Instructions to follow: Filter the data below for the string "computer" and copy each matching line.

Collected data entries:
►

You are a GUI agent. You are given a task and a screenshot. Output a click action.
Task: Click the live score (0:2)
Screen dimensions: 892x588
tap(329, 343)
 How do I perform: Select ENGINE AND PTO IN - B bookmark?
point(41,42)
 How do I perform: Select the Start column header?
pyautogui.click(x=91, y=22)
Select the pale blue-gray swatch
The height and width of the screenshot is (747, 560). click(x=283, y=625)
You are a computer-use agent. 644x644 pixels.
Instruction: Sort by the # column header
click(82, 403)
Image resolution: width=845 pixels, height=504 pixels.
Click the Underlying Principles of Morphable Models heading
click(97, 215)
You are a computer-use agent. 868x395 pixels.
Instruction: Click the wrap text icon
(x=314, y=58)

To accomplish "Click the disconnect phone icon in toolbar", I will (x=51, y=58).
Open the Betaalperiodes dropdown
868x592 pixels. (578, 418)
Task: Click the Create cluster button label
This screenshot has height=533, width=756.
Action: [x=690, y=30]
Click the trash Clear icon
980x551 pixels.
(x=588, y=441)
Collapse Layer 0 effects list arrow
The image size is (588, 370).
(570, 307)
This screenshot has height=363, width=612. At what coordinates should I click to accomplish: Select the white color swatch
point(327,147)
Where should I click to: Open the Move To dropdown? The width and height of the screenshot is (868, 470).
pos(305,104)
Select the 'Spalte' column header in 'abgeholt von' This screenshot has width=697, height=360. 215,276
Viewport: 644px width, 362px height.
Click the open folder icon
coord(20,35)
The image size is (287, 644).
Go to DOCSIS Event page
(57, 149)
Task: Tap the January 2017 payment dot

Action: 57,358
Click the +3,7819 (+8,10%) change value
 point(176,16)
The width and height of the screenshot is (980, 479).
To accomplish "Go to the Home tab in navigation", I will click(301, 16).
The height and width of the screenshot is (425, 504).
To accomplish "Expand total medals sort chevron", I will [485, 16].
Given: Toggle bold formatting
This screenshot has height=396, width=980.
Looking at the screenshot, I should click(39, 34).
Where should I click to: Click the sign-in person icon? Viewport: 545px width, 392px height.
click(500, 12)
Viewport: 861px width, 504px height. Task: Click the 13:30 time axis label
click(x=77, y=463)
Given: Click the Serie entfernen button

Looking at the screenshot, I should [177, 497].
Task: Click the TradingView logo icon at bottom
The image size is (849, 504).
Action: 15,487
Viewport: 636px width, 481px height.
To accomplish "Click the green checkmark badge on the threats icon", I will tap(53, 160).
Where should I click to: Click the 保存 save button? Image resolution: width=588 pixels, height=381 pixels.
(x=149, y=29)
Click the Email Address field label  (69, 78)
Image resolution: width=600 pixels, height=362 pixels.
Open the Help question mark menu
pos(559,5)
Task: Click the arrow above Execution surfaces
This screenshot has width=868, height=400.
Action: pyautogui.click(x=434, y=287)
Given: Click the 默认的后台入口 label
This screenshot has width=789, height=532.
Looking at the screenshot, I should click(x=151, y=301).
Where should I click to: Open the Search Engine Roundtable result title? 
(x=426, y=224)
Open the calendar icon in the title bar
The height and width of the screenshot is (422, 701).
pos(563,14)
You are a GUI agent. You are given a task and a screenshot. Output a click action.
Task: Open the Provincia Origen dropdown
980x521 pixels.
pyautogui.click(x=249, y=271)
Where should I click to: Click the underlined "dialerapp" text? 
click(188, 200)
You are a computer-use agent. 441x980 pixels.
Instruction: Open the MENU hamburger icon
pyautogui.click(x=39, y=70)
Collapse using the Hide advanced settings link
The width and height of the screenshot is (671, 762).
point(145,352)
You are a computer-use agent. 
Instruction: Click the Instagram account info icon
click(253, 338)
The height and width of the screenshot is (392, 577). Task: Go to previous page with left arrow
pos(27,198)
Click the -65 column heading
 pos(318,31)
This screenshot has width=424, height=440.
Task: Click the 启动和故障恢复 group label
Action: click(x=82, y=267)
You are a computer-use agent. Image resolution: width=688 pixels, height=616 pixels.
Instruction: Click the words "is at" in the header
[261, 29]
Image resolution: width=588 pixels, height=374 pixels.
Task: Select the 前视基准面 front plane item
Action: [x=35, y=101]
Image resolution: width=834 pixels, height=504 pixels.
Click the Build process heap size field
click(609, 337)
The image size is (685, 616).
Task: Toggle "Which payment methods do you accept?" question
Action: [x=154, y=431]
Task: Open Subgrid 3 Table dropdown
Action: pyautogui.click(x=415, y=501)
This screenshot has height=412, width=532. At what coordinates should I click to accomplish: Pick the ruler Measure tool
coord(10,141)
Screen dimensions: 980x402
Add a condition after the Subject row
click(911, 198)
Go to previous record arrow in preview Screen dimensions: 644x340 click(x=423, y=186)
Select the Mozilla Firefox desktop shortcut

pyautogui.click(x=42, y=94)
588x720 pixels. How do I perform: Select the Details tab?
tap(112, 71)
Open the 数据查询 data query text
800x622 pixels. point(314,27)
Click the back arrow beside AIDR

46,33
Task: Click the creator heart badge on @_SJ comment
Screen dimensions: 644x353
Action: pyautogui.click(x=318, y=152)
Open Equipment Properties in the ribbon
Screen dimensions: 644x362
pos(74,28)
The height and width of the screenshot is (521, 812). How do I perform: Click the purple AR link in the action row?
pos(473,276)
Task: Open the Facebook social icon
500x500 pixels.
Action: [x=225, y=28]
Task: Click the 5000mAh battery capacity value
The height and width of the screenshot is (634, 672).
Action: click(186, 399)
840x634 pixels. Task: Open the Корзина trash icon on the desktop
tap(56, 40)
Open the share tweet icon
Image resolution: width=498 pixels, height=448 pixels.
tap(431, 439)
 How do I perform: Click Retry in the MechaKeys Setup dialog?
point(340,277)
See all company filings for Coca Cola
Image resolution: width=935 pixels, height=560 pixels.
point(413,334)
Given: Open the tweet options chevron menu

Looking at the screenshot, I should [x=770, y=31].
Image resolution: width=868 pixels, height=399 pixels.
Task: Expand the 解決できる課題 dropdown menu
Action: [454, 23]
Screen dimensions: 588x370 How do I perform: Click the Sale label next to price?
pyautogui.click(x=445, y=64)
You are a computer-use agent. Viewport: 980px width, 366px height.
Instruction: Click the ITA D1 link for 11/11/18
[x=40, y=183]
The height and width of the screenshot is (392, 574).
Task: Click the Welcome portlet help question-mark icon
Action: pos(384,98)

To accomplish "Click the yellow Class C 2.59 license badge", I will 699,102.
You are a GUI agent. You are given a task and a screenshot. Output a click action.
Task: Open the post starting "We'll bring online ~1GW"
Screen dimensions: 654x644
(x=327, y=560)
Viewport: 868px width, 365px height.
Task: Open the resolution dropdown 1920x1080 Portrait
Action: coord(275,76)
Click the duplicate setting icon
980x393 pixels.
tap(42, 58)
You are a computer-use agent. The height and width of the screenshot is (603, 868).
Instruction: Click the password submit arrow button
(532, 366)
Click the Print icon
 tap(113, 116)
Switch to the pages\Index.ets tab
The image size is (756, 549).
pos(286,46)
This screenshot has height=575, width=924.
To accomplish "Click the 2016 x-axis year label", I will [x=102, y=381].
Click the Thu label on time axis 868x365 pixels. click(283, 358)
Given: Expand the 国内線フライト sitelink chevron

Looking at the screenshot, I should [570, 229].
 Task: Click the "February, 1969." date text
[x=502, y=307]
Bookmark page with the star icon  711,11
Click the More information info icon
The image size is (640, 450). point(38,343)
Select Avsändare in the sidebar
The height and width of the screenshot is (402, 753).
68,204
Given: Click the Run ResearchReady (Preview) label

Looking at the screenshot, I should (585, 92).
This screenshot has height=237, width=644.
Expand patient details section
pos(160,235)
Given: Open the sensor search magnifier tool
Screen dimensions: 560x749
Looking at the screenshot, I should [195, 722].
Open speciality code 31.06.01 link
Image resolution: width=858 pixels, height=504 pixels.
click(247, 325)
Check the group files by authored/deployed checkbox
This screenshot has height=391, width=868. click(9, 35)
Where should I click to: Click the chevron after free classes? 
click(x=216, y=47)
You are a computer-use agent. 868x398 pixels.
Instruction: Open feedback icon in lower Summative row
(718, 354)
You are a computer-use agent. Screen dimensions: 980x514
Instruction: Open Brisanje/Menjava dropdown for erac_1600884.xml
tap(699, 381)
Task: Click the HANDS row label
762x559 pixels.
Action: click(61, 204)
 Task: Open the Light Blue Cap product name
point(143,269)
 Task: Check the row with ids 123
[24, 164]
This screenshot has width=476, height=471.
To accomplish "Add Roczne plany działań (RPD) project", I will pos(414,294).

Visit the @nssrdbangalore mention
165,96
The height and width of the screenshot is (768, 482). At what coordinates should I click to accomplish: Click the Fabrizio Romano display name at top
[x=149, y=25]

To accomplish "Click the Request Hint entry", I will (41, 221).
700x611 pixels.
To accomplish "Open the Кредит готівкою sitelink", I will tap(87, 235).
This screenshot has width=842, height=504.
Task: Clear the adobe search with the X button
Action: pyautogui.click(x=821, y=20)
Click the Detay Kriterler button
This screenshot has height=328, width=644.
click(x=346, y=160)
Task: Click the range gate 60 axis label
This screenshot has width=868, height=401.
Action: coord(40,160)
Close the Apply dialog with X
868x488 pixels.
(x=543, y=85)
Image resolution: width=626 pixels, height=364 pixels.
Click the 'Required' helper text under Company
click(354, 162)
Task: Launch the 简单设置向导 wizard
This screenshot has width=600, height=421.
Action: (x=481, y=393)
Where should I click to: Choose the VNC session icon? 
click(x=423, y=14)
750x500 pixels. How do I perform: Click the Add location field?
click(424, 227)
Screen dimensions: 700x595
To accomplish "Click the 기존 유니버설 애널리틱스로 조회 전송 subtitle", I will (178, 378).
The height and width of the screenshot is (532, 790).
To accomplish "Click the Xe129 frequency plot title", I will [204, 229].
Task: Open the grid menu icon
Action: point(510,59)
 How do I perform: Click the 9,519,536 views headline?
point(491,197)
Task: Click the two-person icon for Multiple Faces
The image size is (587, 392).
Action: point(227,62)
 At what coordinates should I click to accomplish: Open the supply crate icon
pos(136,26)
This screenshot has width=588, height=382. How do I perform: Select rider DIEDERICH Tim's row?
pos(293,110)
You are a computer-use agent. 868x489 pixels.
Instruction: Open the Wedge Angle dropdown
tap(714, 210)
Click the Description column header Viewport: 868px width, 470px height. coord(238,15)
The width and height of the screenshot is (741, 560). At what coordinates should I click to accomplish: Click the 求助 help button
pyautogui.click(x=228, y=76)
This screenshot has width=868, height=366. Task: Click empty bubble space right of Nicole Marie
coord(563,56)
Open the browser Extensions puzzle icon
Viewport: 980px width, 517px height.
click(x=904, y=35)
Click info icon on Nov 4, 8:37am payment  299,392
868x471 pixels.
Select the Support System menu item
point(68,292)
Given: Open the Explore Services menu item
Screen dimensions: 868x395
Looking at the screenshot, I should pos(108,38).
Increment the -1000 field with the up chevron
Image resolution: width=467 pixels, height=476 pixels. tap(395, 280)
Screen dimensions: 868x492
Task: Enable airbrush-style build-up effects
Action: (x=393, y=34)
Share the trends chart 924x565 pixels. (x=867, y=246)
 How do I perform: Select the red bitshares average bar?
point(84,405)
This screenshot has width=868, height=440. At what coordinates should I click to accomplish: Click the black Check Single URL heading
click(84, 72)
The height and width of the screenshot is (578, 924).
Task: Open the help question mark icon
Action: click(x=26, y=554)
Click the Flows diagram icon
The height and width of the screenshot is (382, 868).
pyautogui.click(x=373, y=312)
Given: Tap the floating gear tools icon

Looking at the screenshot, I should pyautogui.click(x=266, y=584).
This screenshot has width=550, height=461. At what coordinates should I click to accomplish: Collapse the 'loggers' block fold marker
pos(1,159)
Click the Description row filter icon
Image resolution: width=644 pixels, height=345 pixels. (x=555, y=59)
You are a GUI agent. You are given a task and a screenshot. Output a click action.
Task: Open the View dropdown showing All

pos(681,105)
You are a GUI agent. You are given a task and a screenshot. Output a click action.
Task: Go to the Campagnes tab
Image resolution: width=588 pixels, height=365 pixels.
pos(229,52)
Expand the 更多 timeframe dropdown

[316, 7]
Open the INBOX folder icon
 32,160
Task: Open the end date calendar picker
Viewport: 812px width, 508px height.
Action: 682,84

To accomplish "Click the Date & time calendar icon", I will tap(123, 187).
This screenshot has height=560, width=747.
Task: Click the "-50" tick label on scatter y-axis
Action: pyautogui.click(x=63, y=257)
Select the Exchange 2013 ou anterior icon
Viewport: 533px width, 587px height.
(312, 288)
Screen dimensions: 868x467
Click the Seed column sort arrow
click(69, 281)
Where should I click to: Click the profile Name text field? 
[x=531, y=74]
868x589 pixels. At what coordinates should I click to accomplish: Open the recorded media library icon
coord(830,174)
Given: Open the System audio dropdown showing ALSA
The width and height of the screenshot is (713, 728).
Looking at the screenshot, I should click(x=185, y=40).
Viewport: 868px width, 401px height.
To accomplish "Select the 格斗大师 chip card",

◄

Written solution:
You are a computer-use agent. 644x644 pixels.
You are a computer-use agent. 868x395 pixels.
You are a computer-use agent. 441x980 pixels.
You are a computer-use agent. 
You are a computer-use agent. Image resolution: width=688 pixels, height=616 pixels.
You are a computer-use agent. Viewport: 980px width, 366px height.
You are a computer-use agent. The height and width of the screenshot is (603, 868).
You are a computer-use agent. 868x398 pixels.
You are a computer-use agent. Screen dimensions: 980x514
You are a computer-use agent. 868x489 pixels.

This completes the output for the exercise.